Why SLGS window is less likely to close
WASHINGTON — The possibility of Treasury closing the window on the trading of state and local government securities — an important tool for the municipal bond market — has diminished with the restoration by the new House Democratic majority of a measure that automatically increases the nation’s debt ceiling.
A suspension of SLGS trading is among the first steps taken by the Treasury whenever the nation’s debt ceiling has been reached.
SLGS securities, according to the Treasury, are purchased by issuers with proceeds subject to yield restrictions and arbitrage rebate requirements under the Internal Revenue Code.
The issuers who use SLGS are state and local governments and other entities that issue state or local government bonds.
The House approved a package of rules changes Thursday that includes restoration of the so-called Gephardt rule that links passage of the annual budget resolution to a debt ceiling increase.
House Majority Leader Steny Hoyer, D-Md., said during Thursday’s debate that Democrats were “reinstating the Gephardt rule to prevent the default on our debt.”
Republicans abolished the rule while they were in the majority in the House because they used the debt ceiling for leverage in the debate over government spending, but Democrats have preferred to keep the issue out of political debates.
The rule was first enacted in 1979 and is named after former Rep.
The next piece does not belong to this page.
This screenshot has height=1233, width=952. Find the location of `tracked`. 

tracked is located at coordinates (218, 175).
Richard Gephardt, D-Mo.
It was first applied in calendar year 1980, according to the Congressional Research Service, but has been repealed and reinstated several times since then.
“Of the 20 joint resolutions originated by the House under the Gephardt rule, 15 have been enacted into law,” CRS said.
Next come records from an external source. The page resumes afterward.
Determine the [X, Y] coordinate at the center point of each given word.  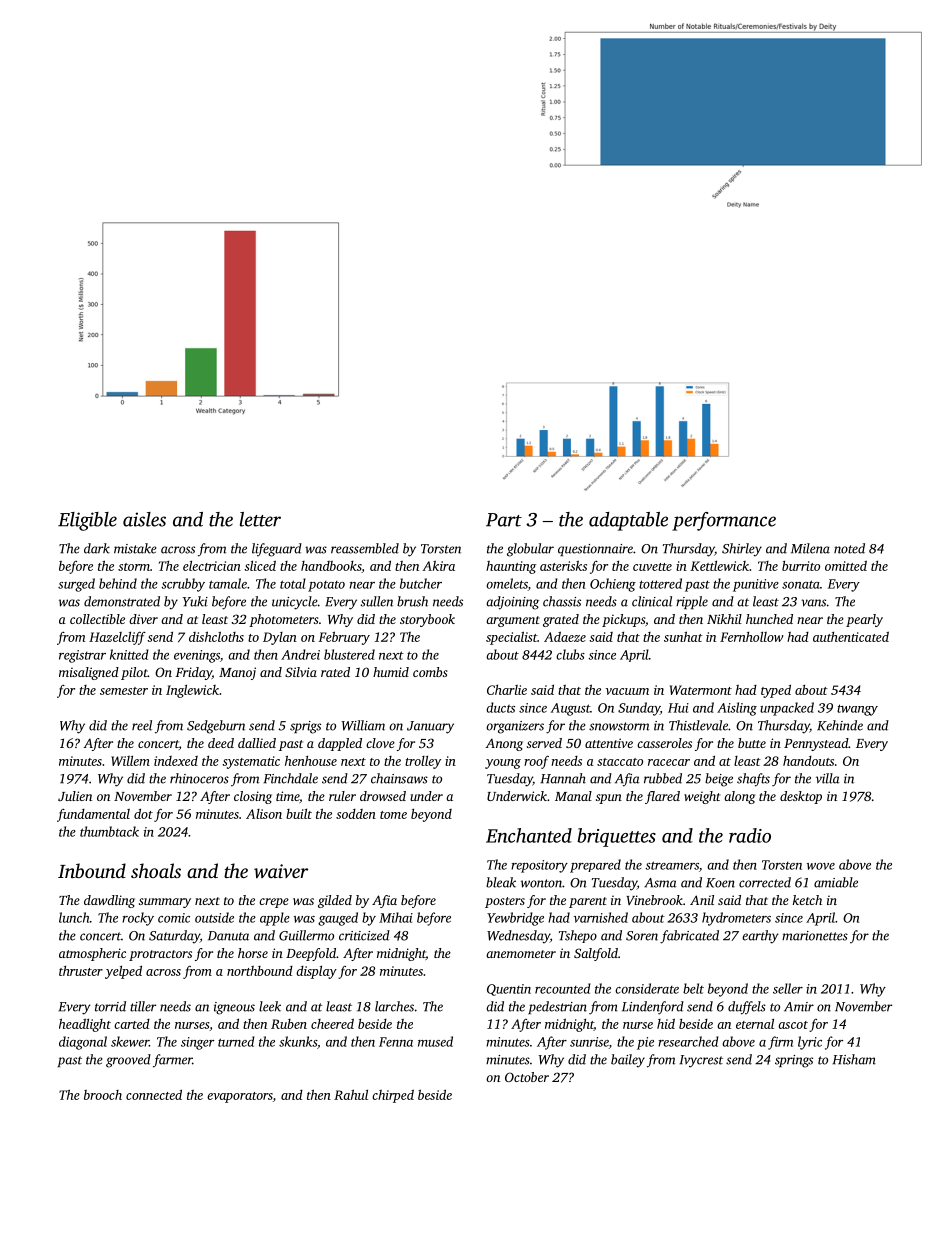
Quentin [509, 990]
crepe [274, 903]
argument [513, 621]
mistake [135, 548]
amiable [836, 882]
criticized [364, 935]
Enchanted [529, 835]
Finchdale [291, 778]
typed [776, 691]
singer [197, 1043]
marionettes [815, 936]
The latest reinstatement is good news for the muni market during the next two years while the 116th Congress is in session, but it doesn’t resolve the short-term deadline for raising the debt ceiling by March 1.
That’s the date when the current suspension of the debt ceiling expires. The deadline for passage of a budget resolution is not until April 15 and is often not met.
In fact it could be difficult to accomplish with a divided Congress where Democrats have regained majority control of the House while Republicans have increased their majority in the Senate.
The last closing of the Treasury window for SLGS purchases was between Dec. 8, 2017 and Feb. 12, 2018.
During that closure the biggest use for SLGS – for an advance refunding – was terminated by Congress. The termination came on Jan. 1, 2018 as part of the Tax Cuts and Jobs Act.
Since that change in the tax law, the amount of SLGS outstanding has declined by $22.4 billion.
As of Dec. 31 there were 15,684 SLGS bonds and notes with a combined value of $66.2 billion, according to the Treasury.
Treasury reports there were 20,221 SLGS bonds and notes valued at a combined $86.6 billion as of Jan. 18, 2018.
Prior to the termination of advance refundings, Treasury typically sold between $5 billion and $12 billion of SLGS each month in the past, according to the nonpartisan Congressional Budget Office.
Treasury halts the trading of SLGS only when the national debt limit has been reached.
The current partial government shutdown has not affected the trading of SLGS.
An eventual deal between Congress and the White House on government funding through the Sept. 30 end of the fiscal year might include an extension of the debt ceiling suspension.